2011-08-05 "The Deep Differences On Environment Among California Regions" by Gina-Marie Cheeseman
A recent statewide survey [http://www.ppic.org/content/pubs/survey/S_711MBS.pdf] revealed that there are deep regional differences among Californians when it comes to environmental issues. Being a life-long California resident with a heritage which goes back at least seven generations in the Central San Joaquin Valley, the survey confirmed what I already suspected. Conducted by the Public Policy Institute of California (PPIC) and released on July 27, the survey showed that in the San Joaquin Valley, the Inland Empire and Orange/San Diego Counties, some environmental issues are not considered as big a priority as in the San Francisco Bay Area and Los Angeles County.
Climate change is one area where the more politically conservative areas of the Central Valley and the Inland Empire differ in opinions from the more politically liberal areas of the Bay Area and LA, as the following charts illustrate.
Support for regulating greenhouse gas emissions differs according to regions, with more in the Bay Area and LA County in favor of such measures.

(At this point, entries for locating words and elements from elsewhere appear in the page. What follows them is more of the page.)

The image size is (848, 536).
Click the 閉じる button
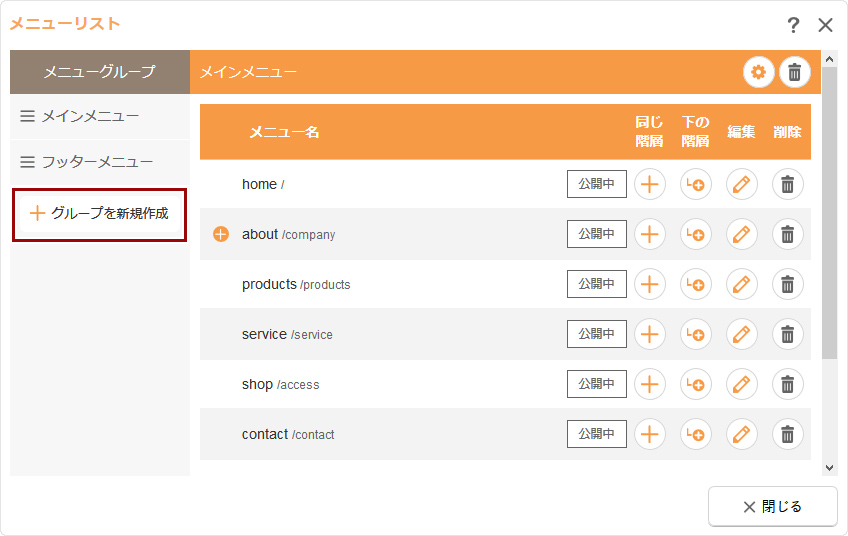(x=773, y=507)
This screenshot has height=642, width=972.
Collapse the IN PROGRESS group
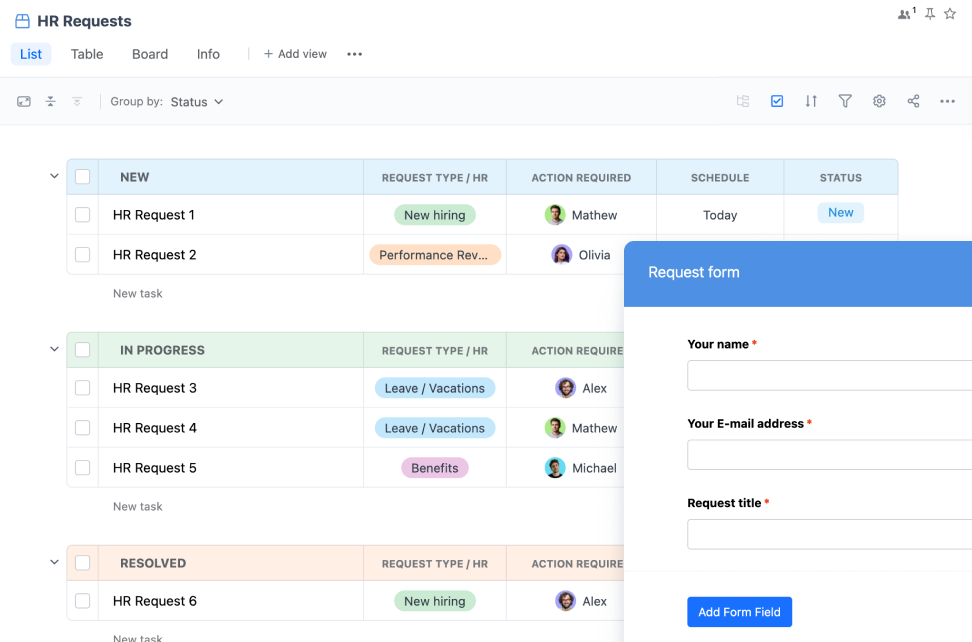(x=54, y=349)
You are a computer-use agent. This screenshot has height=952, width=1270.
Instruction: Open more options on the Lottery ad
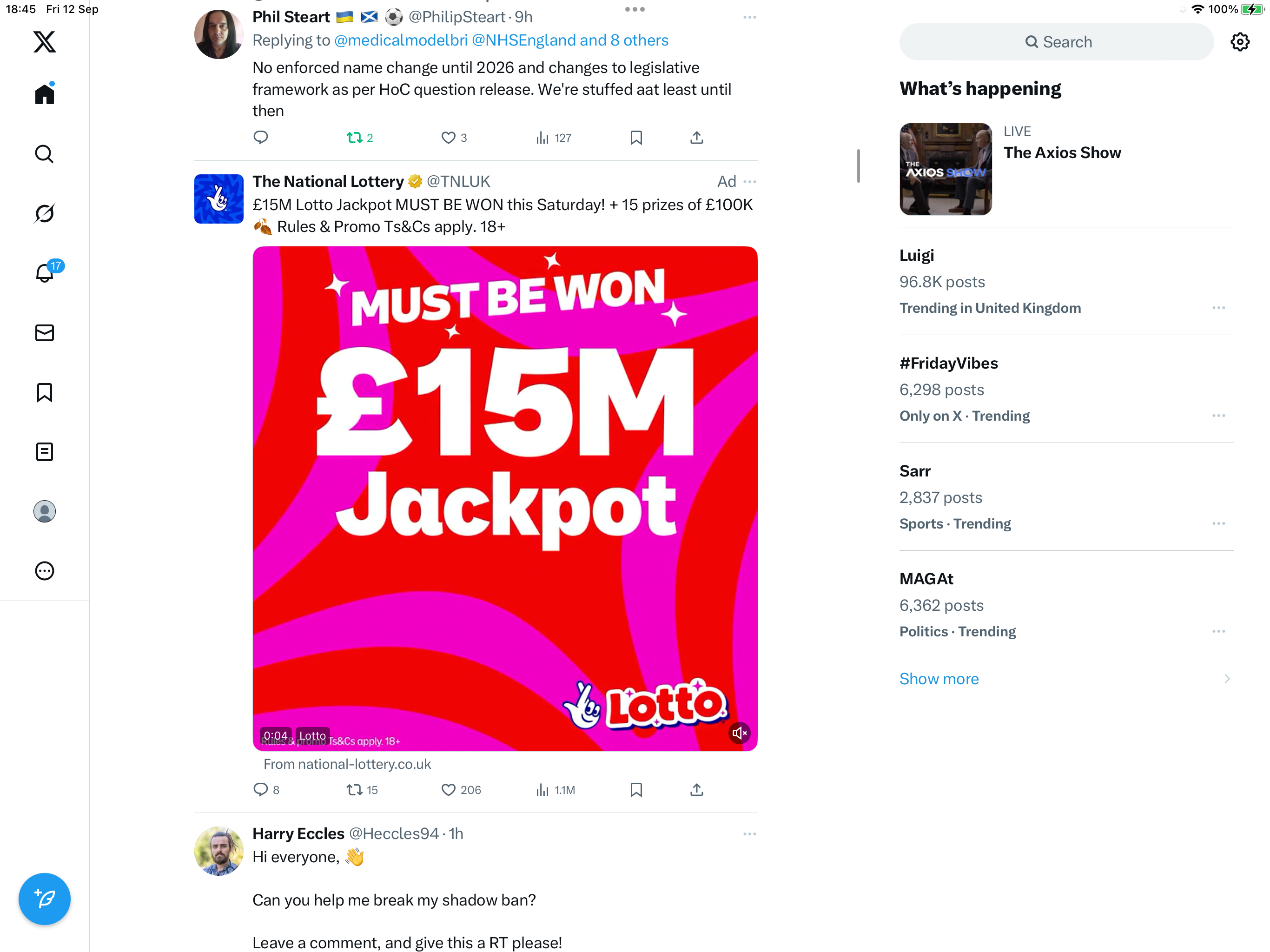(x=749, y=181)
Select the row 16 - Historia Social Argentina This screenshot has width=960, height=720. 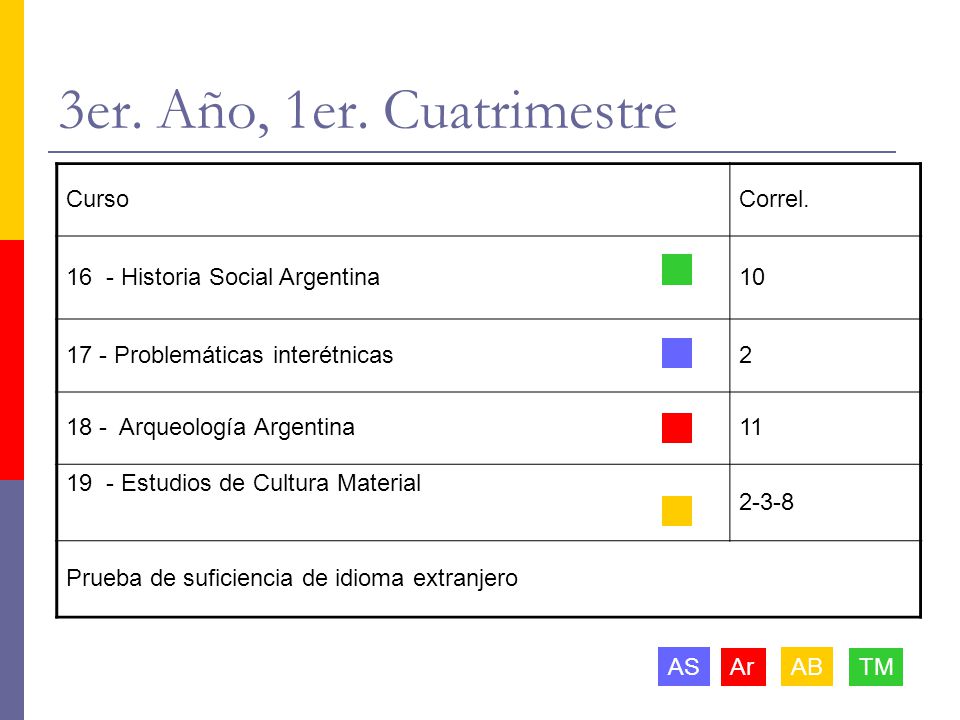(x=488, y=277)

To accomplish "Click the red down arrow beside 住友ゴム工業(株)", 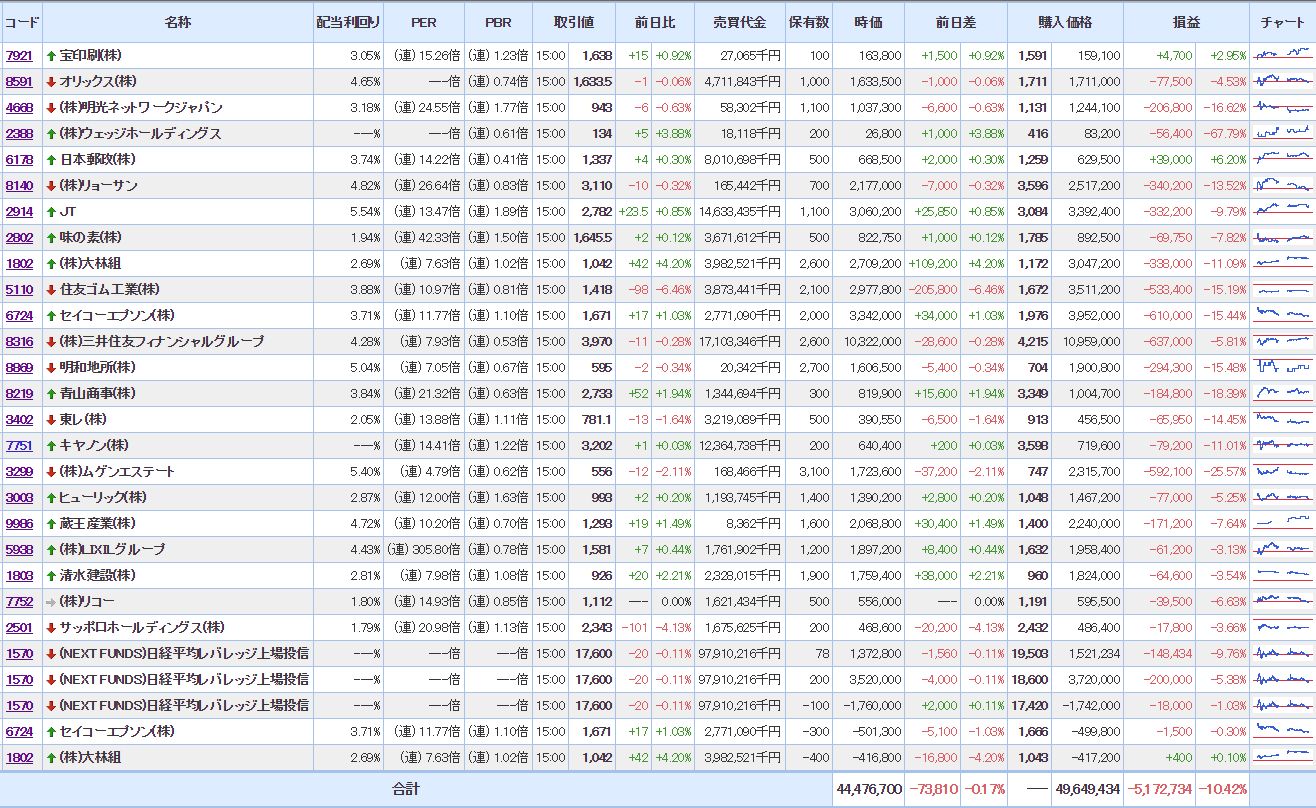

When it comes to local efforts to address global warming, LA County residents are the most critical.
The good news is that 61 percent of all Californians think global warming effects have already begun, up from 54 percent in 2010. Californians more likely than adults nationwide to hold this view, and over six in 10 across regions say action should be taken right away to combat global warming.
Nuclear power and offshore drilling -
When it comes to nuclear power, only 38 percent of all Californians support building more nuclear power plants.
More residents of the Central Valley, Orange/San Diego Counties and the Inland Empire support oil drilling off California’s Coast than the Bay Area and LA County.
Californians in polluted areas think smog is a problem -
When it comes to air pollution, the views of Californians depend on how polluted their regions happen to be. Overall, two in three Californians consider air pollution to be either a big problem (29 percent) or somewhat or a problem (37 percent), and only 33 percent say it’s not a problem. The biggest change in this perception occurred in the Central Valley, which since last year, is up eight points.
The State of the Air 2011 report by the American Lung Association shows that in LA County, the Inland Empire and the Central Valley pollution is a huge problem. Counties in LA, the Central Valley and the Inland Empire are all in the top 25 most polluted counties for both short term and long term air pollution. However, Orange and San Diego Counties are also on the 25 list for short term pollution. Clearly, residents in both counties need to be educated about short term pollution in their regions.
What the numbers represent -
The difference in numbers among California’s regions represents the vast political and cultural differences in those regions. For example, the Central Valley has much more in common with the Midwest and the South than it does with California’s other regions. It’s considered to be the agriculture center of the world, and as such, is largely rural, with only one large city, Fresno. Although Central Valley residents are aware of how polluted their region is, which isn’t surprising given the high asthma rates here, there are some who still don’t believe in global warming. I’m not sure educating hardened climate deniers works. I speak from experience as there are people I know who fall into this category. However, educating children does work, for children are the future of any region.